The first reunion I remember: Old Italian uncles playing their accordions in the dining room of a South Chicago suburban hotel. The cool linoleum of a great-aunt’s basement kitchen, where the men played cards and the air smelled of bread. The wild way our distant cousins were allowed to roam around the park grounds, unattended. I have long hated the photograph of us taken that weekend. My great-grandmother squeezes into a folding chair, while our branch of the family gathers around her. We are beaming, wearing T-shirts that say we’re from Texas. Mine is purple. I am standing at the edge, wearing the self-conscious slouch of a pre-teen, my mouth curled awkwardly around my braces.

The most recent reunion I remember: The nurse hands us the baby and says meet your daughter, but I look at those dark eyes and wet-pink skin and I know I’ve met her before. From the monthly ultrasound pictures, I recognize her immediately: the point of her jawline, the broad curve of her forehead, the way she keeps a wrinkled hand tightly fisted at her cheek. She curls against my collarbone and we both soften. She must recognize me too, in the distant heartbeat she has known for almost 39 weeks. We look at each other. I like to think we have the same thought then: It is so good to see you in person.

Reunions don’t always have happy endings. And they can take as many forms as there are stories: a gathering, a reconciliation, a clash, a coming home. In this 11th issue of Proximity, we explore nine ways people connect—or try and fail—to one another, to themselves, and to lands as familiar as a heartbeat thrum or as distant as can be imagined.

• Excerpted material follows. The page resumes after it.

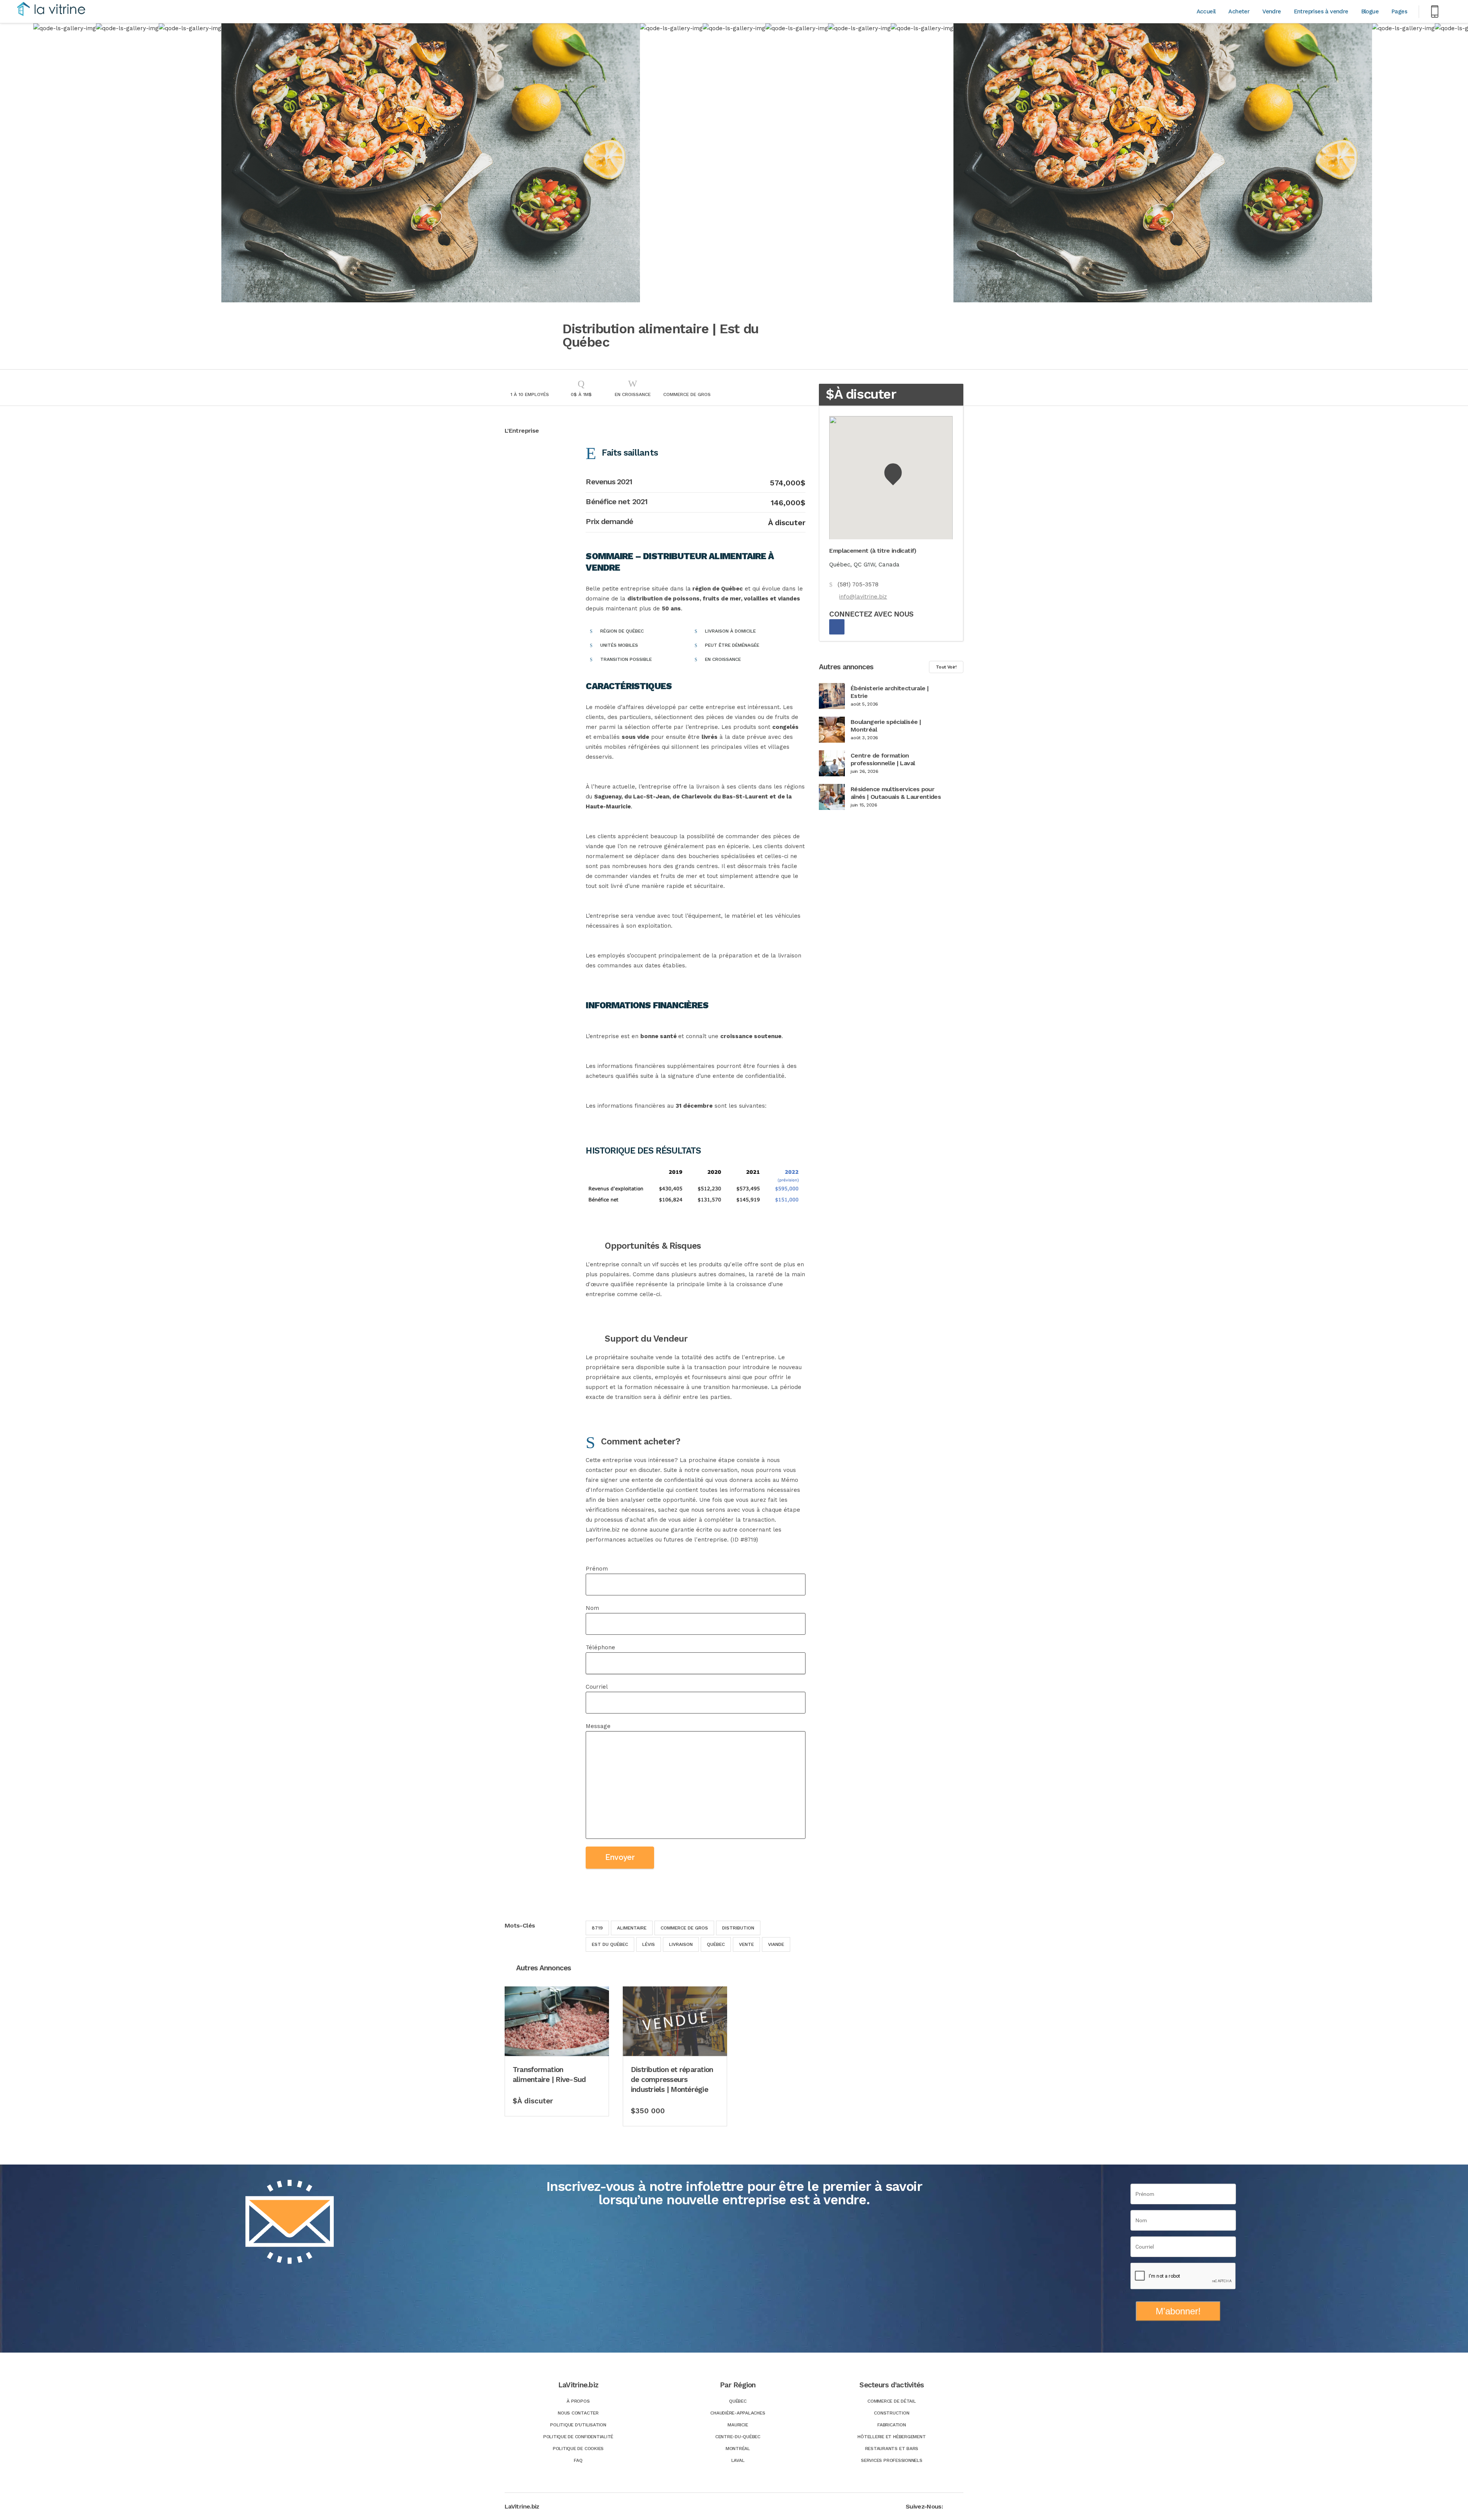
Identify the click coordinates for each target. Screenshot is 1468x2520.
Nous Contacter (578, 2413)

Cris Harris describes a son’s deepening appreciation for his father against a backdrop of AIDS and financial struggle, in “Darrell.”

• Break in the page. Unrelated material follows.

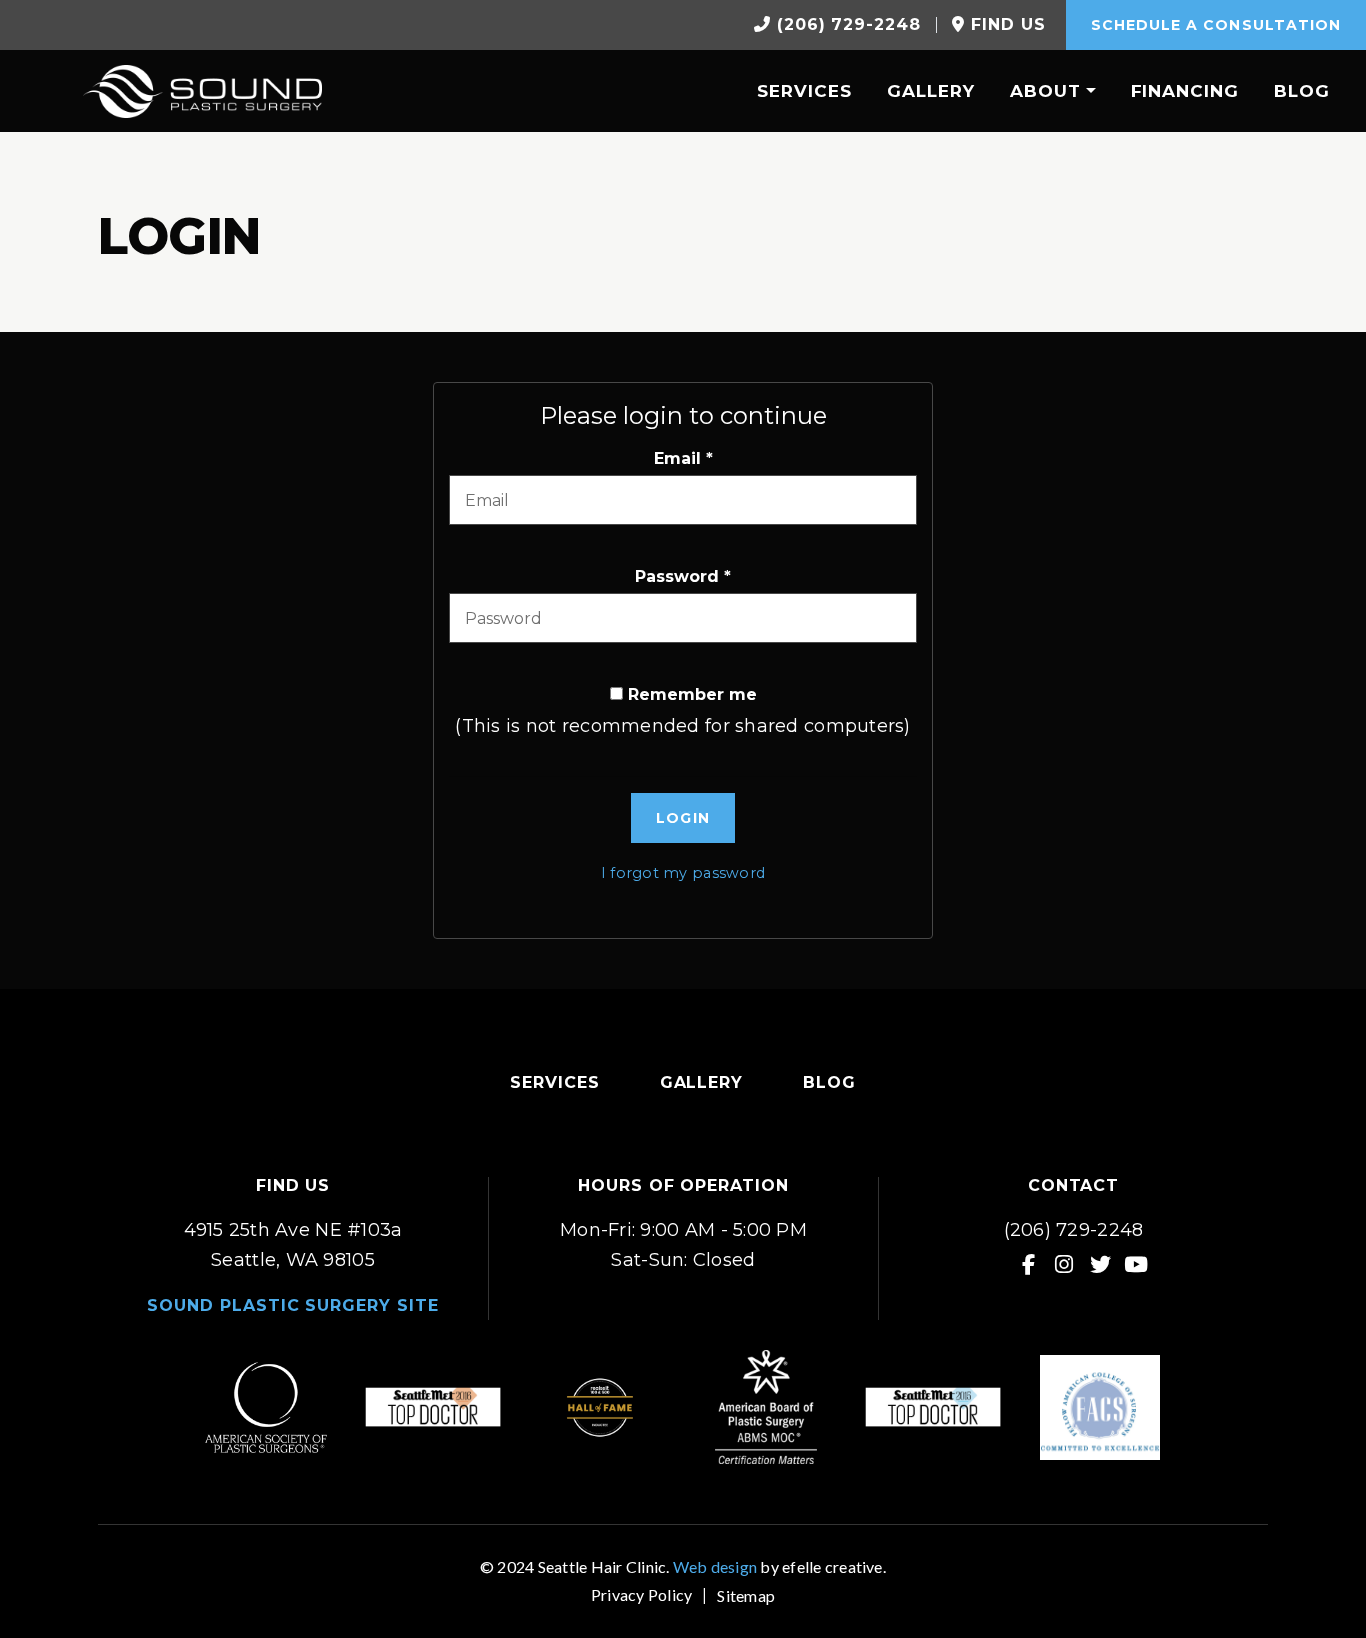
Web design (715, 1566)
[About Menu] (1088, 90)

In “Myths,” Emma Ignaszewski peels back the evocative layers of a late-night argument to show how discord can clarify what we have in common.

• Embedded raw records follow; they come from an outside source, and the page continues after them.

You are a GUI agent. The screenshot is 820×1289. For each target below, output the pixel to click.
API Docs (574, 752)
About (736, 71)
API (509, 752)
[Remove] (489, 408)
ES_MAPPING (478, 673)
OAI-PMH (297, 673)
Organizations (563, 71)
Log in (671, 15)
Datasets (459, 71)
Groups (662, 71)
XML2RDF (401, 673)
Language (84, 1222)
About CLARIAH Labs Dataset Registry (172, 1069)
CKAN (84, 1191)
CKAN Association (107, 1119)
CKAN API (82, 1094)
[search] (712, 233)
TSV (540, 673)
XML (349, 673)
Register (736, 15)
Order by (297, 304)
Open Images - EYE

Bill Lascher travels across the South Pacific in the hopes of better understanding a long-lost relative and WWII correspondent, in the photo essay “On Melville Jacoby’s Trail.”

In “Unfolding,” Avery Malone celebrates the good and difficult work of reconciling with one’s true self.

Katey Schultz explores a reunion that never got to happen and, along the way, experiments with a reunion of form where fact and fiction come together, in “MISSING.”

Sarah Van Bonn reunites with her beloved city of New Orleans in “Levitation, Levitas,” exploring how people and place can reflect one another’s stories.

Emily Varnell’s “On Big Country” takes us on an intimate journey into the heart of Texas, in a beautiful meditation on what it means to reunite with a disappearing landscape.

In the poem “Reconnection,” Emily Vieweg recounts a reunion with an old classmate that suggests sometimes our lives diverge for good reason.

And in “Seven Seconds,” S.M. Whitfield shows us reunion as a form of heartbreaking fantasy, a secret life lived one weekend every year.

We are so proud of this collection of true stories. As always, we bring you a mix of new and established voices sharing stories in a variety of ways, through flash nonfiction, longform essay, poetry, and image. The nine stories included here are very different from one another, but they all do this: They challenge us to pause and consider our own complicated connections to the places and people we have loved.